Before there was Moving Units, Year Future, and Ground Unicorn Horn, there was Chris Hathwell who plays in all three: and there was his great, doomed punk band the Festival of Dead Deer. They were great because the noise they made could melt steel and boil blood, and they were doomed because they reared up fast, spat out beautiful music, then vanished into the ether. Festival’s The Many Faces of Mental Illness (ThreeOneG) is ill AND mental and it gives us 14 faces of both in 44:57 minutes of frantic, stained-to-nothing vocals, sludgy razor sharp breakdowns, and song structure that bucks from one extreme to the next. We see guitar leads as attacking snakes, drums that co-op hardcore’s blast beats and R&B’s submarine groove.
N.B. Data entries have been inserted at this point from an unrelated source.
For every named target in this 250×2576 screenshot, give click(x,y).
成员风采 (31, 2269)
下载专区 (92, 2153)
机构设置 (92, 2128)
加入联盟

It has all the screaming beauty of Gravity’s catalogue, the kind of angularity a million bands have since tried for, in turn turning the very idea of angularity (or at least the search for it) into a joke. This record isn’t a joke. It’s not a half-ass screamo cash in or a trend-searching fashion parade. Take all your preconceptions and theories of “what punk is” and flush ‘em down the fucking shitter. This is the sound of bones crushing to dust. Love it; or get out of the way and pretend you’re not afraid to look the thing in the eye.